◆ EXERCISE INSTRUCTIONS
Set down exactly the lines below, starting at the one that contains "Where should I click to: Like" and ending at the one that contains "Viewport: 945px width, 598px height.", with both of those lines included and nothing else.

[Collected data]
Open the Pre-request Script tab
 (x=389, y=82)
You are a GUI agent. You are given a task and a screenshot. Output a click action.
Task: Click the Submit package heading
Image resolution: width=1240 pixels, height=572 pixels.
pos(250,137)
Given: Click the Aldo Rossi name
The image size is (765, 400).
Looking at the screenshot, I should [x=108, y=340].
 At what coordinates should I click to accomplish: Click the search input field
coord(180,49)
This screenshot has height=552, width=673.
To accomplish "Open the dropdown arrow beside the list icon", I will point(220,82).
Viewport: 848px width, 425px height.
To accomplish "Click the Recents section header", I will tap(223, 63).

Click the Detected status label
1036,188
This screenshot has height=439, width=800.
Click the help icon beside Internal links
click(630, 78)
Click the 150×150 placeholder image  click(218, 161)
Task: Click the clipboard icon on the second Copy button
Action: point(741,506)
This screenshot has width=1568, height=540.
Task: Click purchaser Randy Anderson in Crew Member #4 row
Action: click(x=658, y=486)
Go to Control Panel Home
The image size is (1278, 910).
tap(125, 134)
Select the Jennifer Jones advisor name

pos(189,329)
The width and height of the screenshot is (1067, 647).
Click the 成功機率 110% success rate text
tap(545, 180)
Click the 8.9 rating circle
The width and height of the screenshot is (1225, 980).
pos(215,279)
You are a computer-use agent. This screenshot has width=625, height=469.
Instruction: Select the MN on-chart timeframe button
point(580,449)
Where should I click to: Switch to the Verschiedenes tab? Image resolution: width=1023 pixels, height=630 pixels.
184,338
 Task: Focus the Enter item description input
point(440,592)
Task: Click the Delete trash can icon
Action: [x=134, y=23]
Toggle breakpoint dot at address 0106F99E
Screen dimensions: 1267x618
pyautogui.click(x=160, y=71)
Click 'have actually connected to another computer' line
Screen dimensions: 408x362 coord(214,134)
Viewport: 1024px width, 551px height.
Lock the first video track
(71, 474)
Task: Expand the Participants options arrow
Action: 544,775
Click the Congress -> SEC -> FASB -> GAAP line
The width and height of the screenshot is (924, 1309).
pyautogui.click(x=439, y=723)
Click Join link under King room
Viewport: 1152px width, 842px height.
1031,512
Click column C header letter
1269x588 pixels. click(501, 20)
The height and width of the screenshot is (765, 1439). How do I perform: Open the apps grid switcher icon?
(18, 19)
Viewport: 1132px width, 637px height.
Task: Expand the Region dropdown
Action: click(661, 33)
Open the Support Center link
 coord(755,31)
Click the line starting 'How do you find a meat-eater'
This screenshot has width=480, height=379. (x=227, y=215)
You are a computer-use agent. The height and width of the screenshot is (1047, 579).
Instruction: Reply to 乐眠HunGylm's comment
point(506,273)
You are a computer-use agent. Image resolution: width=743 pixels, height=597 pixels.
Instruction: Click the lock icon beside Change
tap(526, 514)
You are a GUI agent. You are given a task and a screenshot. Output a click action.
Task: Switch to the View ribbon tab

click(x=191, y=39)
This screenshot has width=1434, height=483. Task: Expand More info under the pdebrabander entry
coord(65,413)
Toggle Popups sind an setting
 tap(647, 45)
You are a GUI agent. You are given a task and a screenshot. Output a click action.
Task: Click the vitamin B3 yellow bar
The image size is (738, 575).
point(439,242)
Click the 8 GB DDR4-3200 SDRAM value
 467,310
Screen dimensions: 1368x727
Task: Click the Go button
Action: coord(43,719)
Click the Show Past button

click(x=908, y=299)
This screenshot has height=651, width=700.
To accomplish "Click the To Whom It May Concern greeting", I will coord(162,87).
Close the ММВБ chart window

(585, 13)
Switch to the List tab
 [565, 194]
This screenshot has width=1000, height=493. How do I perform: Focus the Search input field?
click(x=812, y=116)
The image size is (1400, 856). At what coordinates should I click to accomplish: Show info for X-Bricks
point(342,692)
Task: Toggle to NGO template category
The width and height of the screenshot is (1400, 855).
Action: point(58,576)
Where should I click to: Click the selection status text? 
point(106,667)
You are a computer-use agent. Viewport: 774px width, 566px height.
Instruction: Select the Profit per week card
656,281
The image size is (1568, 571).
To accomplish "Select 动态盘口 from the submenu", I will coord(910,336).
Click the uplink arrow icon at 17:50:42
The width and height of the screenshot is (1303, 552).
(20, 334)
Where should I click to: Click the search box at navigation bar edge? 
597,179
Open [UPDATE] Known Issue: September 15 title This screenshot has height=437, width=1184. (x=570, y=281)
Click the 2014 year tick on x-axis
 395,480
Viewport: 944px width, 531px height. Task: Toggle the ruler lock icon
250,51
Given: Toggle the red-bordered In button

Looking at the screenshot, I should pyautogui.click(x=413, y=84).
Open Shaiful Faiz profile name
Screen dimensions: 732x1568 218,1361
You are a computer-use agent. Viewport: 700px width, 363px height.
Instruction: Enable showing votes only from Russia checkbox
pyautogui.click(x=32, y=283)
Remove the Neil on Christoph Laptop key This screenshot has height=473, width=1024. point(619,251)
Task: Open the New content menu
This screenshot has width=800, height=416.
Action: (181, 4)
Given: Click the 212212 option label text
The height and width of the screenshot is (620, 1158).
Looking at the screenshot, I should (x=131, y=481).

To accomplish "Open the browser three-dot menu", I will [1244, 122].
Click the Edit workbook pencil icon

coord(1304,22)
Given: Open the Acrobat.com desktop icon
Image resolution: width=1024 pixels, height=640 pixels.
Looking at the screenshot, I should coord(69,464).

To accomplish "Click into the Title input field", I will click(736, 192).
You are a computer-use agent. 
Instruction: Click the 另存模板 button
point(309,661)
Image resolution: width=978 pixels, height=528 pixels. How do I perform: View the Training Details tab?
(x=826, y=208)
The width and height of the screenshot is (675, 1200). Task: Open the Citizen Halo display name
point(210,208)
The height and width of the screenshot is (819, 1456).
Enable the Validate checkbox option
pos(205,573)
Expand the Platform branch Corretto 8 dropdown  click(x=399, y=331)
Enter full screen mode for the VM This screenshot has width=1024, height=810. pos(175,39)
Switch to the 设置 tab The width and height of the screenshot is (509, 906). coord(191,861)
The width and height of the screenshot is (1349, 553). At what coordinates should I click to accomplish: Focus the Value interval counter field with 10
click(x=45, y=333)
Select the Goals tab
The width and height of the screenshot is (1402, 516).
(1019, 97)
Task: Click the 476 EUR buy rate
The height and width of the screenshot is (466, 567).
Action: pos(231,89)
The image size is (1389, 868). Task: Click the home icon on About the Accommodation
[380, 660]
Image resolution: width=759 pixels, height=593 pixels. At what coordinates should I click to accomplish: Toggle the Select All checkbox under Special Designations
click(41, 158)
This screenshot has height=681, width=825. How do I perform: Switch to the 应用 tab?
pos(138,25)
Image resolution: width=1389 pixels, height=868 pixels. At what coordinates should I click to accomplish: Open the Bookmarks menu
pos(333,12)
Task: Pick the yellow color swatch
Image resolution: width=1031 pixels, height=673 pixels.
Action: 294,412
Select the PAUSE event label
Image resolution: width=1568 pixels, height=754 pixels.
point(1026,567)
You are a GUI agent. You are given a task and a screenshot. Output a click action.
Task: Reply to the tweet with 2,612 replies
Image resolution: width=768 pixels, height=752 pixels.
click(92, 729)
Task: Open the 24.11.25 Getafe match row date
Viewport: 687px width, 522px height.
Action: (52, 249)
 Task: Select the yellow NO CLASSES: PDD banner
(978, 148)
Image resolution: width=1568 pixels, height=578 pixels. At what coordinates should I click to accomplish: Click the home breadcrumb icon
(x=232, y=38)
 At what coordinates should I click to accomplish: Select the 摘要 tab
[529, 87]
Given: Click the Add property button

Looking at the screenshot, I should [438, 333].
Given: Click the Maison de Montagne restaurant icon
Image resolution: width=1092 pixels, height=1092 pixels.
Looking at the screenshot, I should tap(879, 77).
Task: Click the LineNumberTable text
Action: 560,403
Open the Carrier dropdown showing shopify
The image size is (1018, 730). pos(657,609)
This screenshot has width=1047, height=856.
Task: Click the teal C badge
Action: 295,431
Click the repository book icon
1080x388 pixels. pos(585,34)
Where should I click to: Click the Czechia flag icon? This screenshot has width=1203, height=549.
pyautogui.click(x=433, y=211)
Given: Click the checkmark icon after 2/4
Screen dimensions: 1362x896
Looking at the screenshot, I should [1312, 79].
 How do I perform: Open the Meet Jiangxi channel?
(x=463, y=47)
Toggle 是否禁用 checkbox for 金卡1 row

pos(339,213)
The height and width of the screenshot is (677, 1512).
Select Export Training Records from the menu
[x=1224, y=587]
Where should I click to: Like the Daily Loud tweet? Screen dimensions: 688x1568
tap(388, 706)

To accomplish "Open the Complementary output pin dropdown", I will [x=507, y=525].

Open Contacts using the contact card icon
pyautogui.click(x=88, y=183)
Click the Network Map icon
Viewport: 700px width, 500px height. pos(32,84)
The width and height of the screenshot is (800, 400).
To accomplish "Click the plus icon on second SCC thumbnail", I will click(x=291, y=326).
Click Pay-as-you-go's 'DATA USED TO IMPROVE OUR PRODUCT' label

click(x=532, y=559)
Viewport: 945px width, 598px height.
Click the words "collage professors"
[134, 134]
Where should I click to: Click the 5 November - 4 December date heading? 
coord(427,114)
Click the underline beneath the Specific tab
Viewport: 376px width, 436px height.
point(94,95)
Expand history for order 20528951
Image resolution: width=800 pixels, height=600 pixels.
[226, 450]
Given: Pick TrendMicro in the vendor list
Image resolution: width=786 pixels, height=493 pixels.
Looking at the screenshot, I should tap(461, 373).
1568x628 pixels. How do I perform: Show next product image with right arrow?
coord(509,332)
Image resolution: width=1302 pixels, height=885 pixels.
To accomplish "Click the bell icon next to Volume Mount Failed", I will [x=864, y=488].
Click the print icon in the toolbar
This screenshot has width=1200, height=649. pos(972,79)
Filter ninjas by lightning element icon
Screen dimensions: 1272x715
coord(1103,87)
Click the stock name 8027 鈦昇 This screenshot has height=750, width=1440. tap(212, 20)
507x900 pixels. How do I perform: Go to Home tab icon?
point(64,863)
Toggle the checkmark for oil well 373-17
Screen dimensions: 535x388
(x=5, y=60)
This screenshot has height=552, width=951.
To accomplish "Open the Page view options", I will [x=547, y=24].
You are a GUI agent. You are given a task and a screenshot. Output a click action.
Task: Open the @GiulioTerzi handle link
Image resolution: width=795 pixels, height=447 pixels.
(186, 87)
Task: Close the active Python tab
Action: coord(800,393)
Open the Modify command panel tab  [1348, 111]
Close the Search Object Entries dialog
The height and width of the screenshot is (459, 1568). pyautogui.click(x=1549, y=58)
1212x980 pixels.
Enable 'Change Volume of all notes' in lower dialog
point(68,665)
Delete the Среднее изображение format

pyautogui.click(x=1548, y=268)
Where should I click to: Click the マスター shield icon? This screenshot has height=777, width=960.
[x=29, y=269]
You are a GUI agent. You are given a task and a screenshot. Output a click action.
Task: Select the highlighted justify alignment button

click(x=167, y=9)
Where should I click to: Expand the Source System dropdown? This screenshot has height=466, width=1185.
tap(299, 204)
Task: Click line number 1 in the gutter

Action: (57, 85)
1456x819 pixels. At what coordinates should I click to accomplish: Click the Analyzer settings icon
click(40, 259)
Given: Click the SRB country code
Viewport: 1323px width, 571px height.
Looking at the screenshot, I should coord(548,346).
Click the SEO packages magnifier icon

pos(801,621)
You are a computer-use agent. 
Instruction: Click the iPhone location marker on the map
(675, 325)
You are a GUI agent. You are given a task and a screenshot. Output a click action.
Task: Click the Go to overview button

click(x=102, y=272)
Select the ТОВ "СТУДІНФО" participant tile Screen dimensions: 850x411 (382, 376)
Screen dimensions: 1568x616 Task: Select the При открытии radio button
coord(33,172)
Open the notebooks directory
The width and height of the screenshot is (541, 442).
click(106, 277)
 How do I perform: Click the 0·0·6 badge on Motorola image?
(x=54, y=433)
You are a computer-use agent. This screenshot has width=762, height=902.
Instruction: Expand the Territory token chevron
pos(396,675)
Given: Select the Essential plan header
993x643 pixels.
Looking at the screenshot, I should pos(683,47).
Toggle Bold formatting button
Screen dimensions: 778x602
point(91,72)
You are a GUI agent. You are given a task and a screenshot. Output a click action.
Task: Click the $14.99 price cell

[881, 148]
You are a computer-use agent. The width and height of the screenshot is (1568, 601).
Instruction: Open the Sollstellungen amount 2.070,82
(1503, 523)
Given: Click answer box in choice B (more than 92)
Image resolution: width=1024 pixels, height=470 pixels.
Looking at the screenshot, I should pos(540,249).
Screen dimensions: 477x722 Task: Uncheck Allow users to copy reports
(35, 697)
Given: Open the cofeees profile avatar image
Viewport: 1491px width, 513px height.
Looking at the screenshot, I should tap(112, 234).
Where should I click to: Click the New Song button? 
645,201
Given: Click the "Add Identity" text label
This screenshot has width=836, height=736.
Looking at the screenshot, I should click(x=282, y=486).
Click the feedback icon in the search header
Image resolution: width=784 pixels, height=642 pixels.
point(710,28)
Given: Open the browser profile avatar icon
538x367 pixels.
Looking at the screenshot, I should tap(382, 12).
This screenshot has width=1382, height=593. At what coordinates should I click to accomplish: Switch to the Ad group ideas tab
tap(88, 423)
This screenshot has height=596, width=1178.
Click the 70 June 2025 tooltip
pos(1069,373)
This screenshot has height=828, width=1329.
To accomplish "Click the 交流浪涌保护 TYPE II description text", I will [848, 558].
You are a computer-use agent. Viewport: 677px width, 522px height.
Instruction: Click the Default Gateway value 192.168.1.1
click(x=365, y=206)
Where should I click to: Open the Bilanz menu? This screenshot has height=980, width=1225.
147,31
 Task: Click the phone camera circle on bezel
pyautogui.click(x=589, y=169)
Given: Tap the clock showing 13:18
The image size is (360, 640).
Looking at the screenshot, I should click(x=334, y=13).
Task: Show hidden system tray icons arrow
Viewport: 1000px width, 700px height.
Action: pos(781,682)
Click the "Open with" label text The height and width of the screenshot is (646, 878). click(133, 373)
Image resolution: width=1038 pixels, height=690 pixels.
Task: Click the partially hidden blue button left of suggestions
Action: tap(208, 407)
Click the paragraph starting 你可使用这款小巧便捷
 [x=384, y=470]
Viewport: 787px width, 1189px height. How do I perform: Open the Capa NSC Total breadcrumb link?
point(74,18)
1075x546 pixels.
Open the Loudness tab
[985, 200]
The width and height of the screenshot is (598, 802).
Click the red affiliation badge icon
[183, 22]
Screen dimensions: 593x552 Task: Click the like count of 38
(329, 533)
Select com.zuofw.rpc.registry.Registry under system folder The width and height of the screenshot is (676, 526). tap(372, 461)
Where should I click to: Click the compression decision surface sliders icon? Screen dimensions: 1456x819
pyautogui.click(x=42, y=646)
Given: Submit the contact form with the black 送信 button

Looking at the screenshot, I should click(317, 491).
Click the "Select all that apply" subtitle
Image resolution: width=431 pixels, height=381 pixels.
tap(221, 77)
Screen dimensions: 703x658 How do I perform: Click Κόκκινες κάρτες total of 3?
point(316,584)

◆ TASK ANSWER
Where should I click to: Like the Daily Loud tweet? Screen dimensions: 688x1568
tap(388, 706)

To accomplish "Open the Complementary output pin dropdown", I will [x=507, y=525].

Open Contacts using the contact card icon
pyautogui.click(x=88, y=183)
Click the Network Map icon
Viewport: 700px width, 500px height. pos(32,84)
The width and height of the screenshot is (800, 400).
To accomplish "Click the plus icon on second SCC thumbnail", I will click(x=291, y=326).
Click Pay-as-you-go's 'DATA USED TO IMPROVE OUR PRODUCT' label

click(x=532, y=559)
Viewport: 945px width, 598px height.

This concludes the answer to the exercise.